Monday, August 23, 2010

The Marginal Unit of Testing

Dear Blogspot,

Here's a puzzle for you. If society benefits from the availability of water, why is a cup of water not provided everywhere? Sure, they will offer you one at eating establishments, but why not at bookstores, or electronics stores? Granted water is not free, but if it is so necessary for human survival, you'd think we would demand a glass upfront at every venue, just like we demand air to breathe wherever we go.

The reason we don't has to do with the costs versus the marginal benefit. Radio Shack would need to spend capital and recurring expenses to be able to offer something that most people would not even want to consume were it offered there. Meanwhile, the demand for drinks at restaurants is extremely high, due to the complementary good of Food that is consumed there. Put simply: the marginal benefit of that next glass of water, at most venues, is well below the cost of provision. Not at every venue, but at most.

This important economic insight applies equally to an important (and recently Hallowed and Revered, thanks to T.D.D.) object such as the Unit Test. A unit test, of course, is programming code written to test the functionality of other programming code. It is distinguished from integration or functional testing precisely because of the small segments of code that are the target of the unit tests. Unit Tests are almost always written by the same programmer who wrote (or will write) the code being tested.
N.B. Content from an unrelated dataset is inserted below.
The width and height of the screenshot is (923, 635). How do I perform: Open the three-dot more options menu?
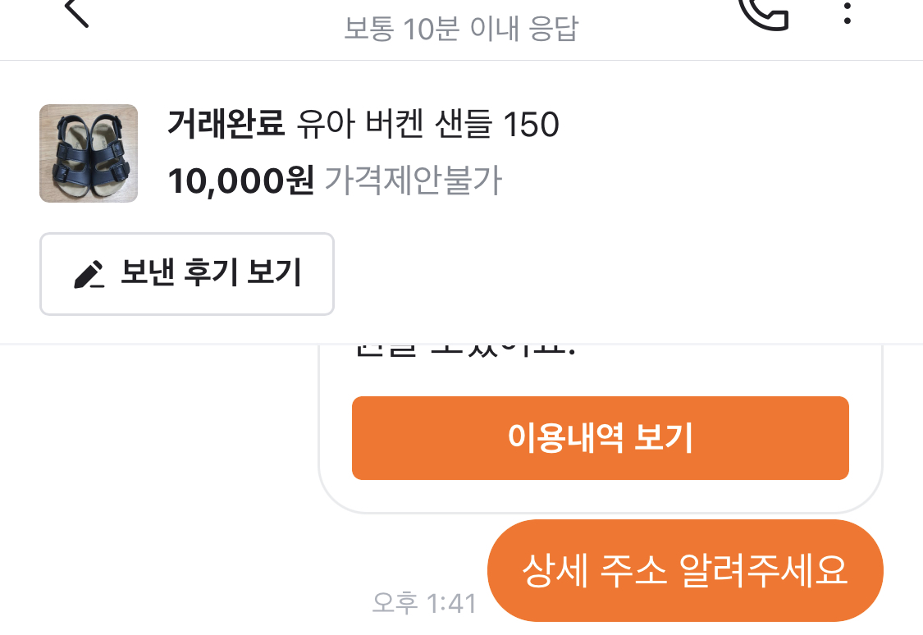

Like water, unit tests are important. Also like water, the provision of unit tests is not free. However, unlike water, far too many developers (especially the last 5-10 years) would be Horrified to discover even one "venue" where unit tests are not provided for. This reflects, in my humble opinion dear Blogspot, a failure to think on the margin.

Like with Water and Radio Shack, spotting the most cost-inefficient places for unit tests is pretty easy: getters and setters, code that does trivial calculations, code that generates logs for developer purposes, or code whose failure is more cheaply spotted by integration testing (such as user interfaces), etc. Below this it gets rather fuzzy -- one might argue that code that has a high call count, has numerous dependencies, is modified frequently, has failed previously, or that performs a function whose failure would be disastrous are all great candidates for unit tests.
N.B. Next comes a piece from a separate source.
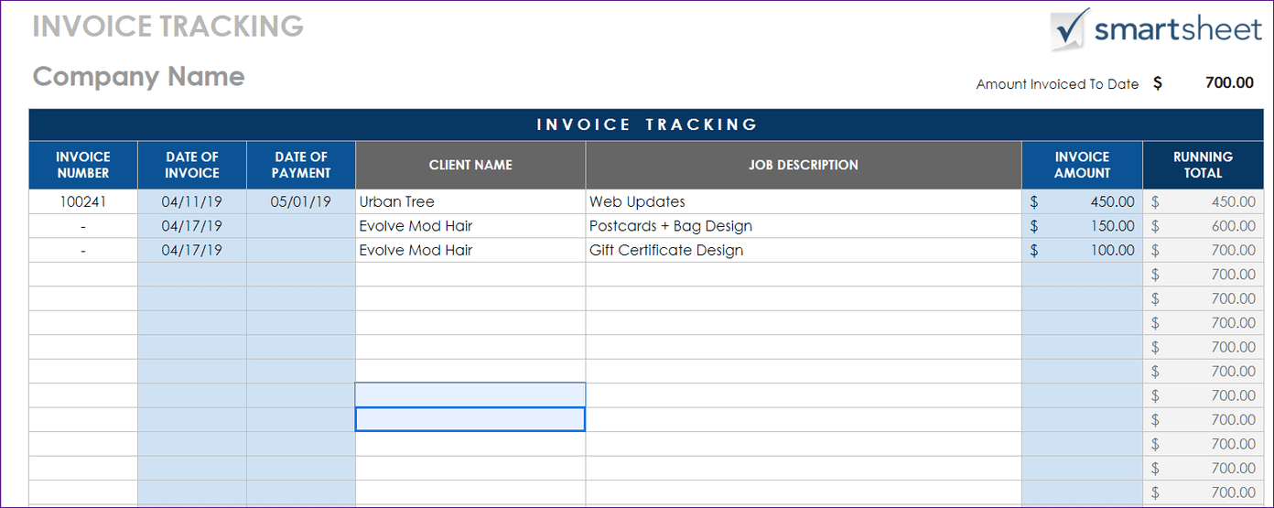
Task: Click the Running Total column header
Action: coord(1203,165)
Either way, treating Unit Tests like Water and reasoning that "because they are important, they must be equally demanded in all situations" is both fallacious (see the Fallacy of Composition & Division) and a wasteful use of resources.


1 comment:

  1. I would have to agree that writing them in places where they are not usefull is a waste. Getters and Setters (unless there is other code in there that serves a usefull purpose) are not good places to write test code around.
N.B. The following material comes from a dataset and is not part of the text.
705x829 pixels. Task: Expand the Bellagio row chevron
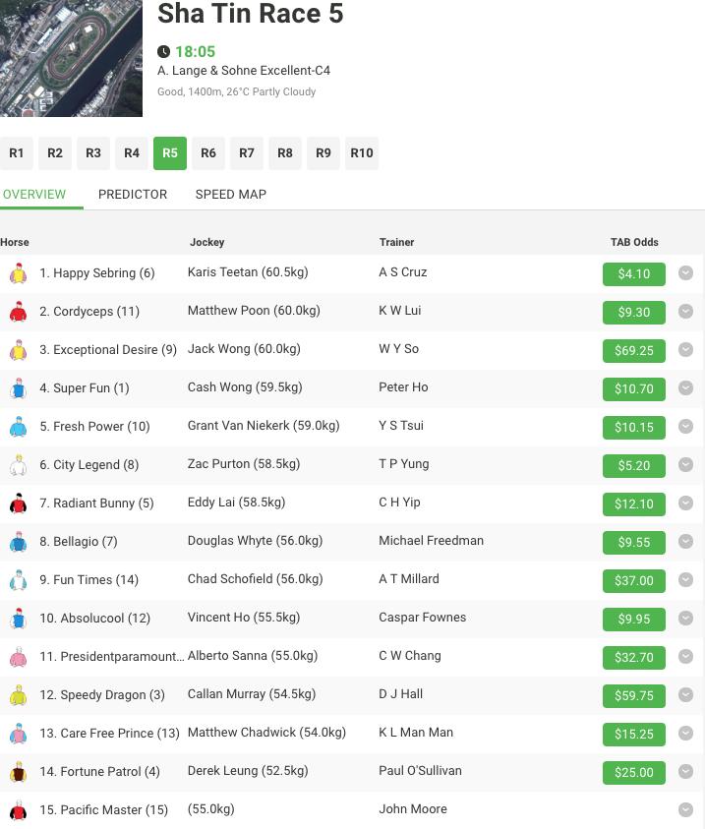(x=685, y=542)
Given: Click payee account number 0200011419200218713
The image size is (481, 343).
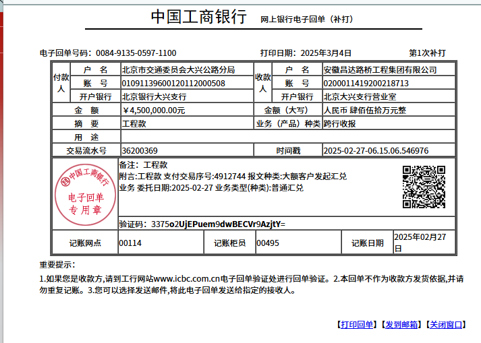Looking at the screenshot, I should (x=366, y=84).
    Logging, hmmm.... now there may be a difference of opinion. Recently a developer changed some logging methods where I work and half the messages (the ones that were most valuable) stopped being written to the log. Ok, I think it might have been good to test that one before pushing it out. Perhaps a once written test that gets run on checkin would be valuable here.

    however, one example does not contradict what you are saying. As with most things in programming, following a rule for the sake of following a rule is a waste.